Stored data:
■ ■ ■ ■ ■ ■ ■

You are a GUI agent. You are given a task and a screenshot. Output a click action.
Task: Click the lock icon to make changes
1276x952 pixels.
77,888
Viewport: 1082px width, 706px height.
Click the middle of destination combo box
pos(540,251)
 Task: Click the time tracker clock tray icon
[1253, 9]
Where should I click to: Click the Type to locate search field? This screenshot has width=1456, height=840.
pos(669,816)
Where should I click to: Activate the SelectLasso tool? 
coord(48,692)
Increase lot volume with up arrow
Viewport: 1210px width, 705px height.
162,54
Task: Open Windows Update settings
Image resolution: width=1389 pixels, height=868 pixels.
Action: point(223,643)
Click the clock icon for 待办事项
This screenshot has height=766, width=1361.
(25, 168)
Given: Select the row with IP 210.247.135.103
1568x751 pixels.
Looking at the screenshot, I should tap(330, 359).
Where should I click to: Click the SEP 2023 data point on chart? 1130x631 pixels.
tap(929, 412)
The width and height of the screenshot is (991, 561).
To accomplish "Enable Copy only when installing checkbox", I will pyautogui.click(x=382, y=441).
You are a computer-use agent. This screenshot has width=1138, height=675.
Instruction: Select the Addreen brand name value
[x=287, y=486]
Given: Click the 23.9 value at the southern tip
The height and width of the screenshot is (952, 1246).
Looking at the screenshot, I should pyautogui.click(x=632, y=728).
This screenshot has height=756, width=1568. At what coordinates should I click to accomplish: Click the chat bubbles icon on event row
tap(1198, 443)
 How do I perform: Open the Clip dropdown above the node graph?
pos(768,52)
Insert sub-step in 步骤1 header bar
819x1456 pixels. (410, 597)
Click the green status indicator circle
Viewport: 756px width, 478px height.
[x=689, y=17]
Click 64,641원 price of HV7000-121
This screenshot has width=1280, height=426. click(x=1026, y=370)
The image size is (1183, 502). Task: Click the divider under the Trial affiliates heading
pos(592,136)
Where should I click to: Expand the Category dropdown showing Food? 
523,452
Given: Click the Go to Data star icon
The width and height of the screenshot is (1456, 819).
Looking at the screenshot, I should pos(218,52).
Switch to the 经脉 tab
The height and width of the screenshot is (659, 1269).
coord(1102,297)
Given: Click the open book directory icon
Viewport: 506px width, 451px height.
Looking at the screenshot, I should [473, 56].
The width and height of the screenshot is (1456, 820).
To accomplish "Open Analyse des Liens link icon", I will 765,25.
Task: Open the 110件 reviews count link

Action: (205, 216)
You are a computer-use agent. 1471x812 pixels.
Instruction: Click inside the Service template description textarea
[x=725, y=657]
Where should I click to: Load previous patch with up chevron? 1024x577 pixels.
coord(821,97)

■ ■ ■ ■ ■ ■ ■

**What to work on**:
Pick out every line of the listing above that contains the string "value", and copy each one in full. Matching is case-sensitive.

**Correct result**:
Instruction: Select the Addreen brand name value
Given: Click the 23.9 value at the southern tip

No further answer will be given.